I am on Week 2 of Low Level SSB and have an Open 25 mile TT this Saturday potentially.
So far this week, I did our Club 10 on Tuesday with a hrTSS of 44 and then followed that with Goddard on Wednesday (Virtual Power 54TSS - Should have been 57) morning because I had osteopath later in the afternoon.
I should do Monitor today and, I assume, Cajon either tomorrow or Saturday as a warm-up? I’m a little unclear on this.
Background is I’ve done no base mileage over the winter and Fitness was on the Floor in middle of March showing 2 on Strava’s Fitness and Freshness curve. Now back up to 29 but still a long way to go.
I’ve got a 40km TT this weekend, too.
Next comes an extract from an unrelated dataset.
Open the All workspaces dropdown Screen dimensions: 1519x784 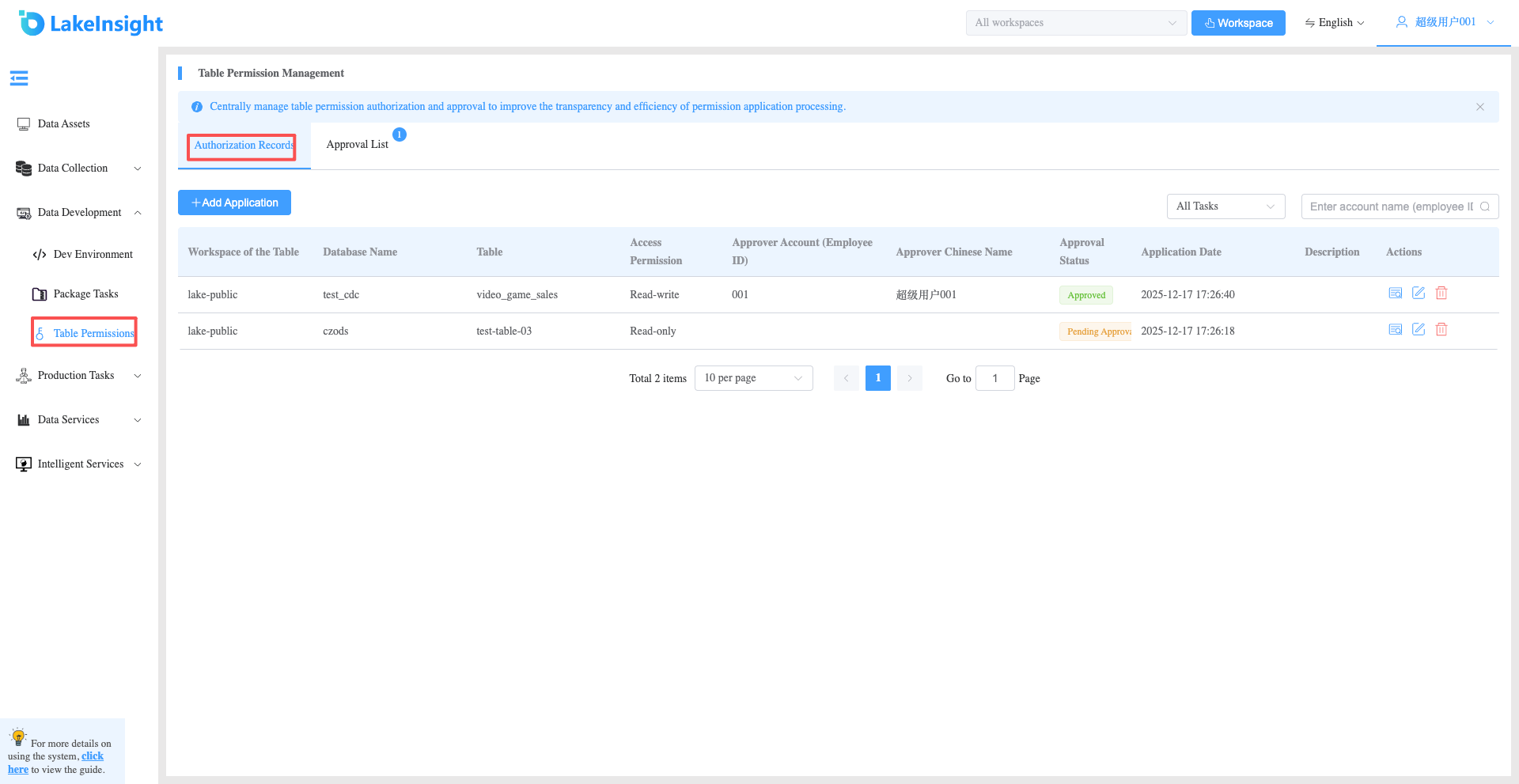tap(1076, 23)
I did a truncated VO2max workout Tuesday, a 2.5hr recovery ride yesterday, and I won’t do any other riding between now and the time trial save a few openers the evening before.
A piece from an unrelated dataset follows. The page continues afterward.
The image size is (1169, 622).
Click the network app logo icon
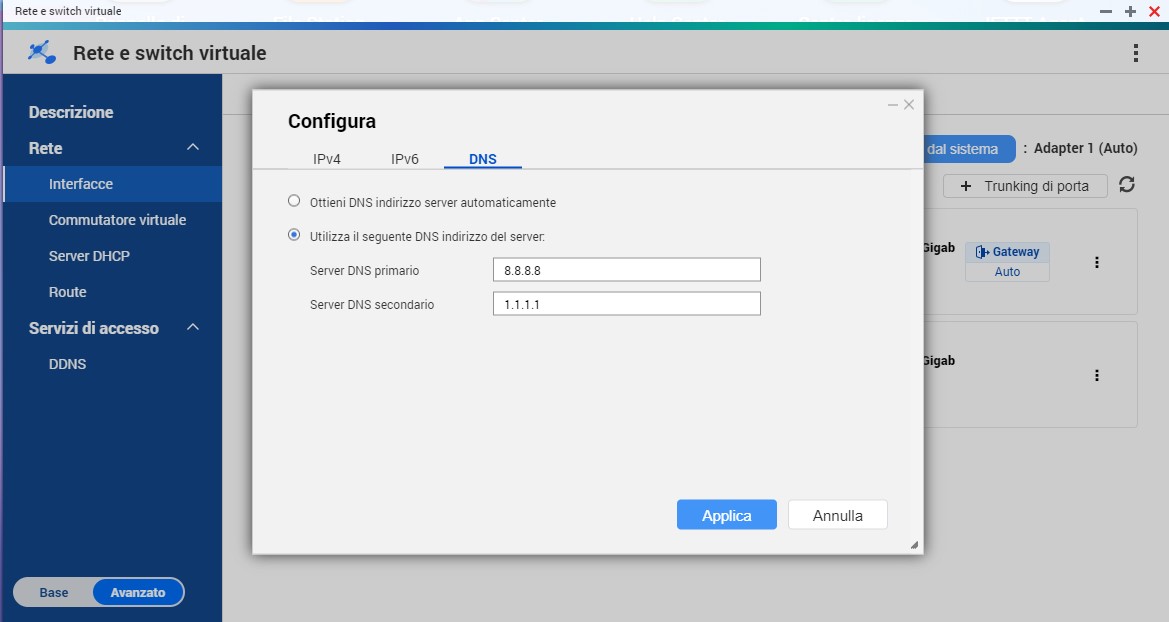[x=42, y=53]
I was off the bike for 6 weeks starting 1st of April due to surgery so my fitness is in the tank but nothing I’m going to do between now and race day is going to improve it. I could, however, do a lot to screw it up! So I’m just gonna do a couch taper.
But, you’ve probably got more time trial experience than I do.
I used to race until 1987 and then returned in 2017.
I can hold 93% Max HR for 99% of the time in our Club 10 so I’m not afraid of hard effort but just don’t really want to mess it up worse than it could be.
When I did Goddard, my Form was -24 afterwards, yet it was -26 after the Club 10 the night before. Can’t understand how an effort could reduce the Form (in Strava that is).
If I do nothing else before Saturday, I will race with -8 which is fine but it just might be that doing Monitor could perhaps reduce that to -7. It may of course increase it as it is 6 x 6 minute rolling sweetspot.
When I get close to race day I try not to get too caught up in the numbers. Bottom line: no stimulus I apply today is going to result in material adaptation three or four days from now. That’s the law of physiology. Form/Fitness/Fatigue are just mathematical contrivances that help us track & summarize training.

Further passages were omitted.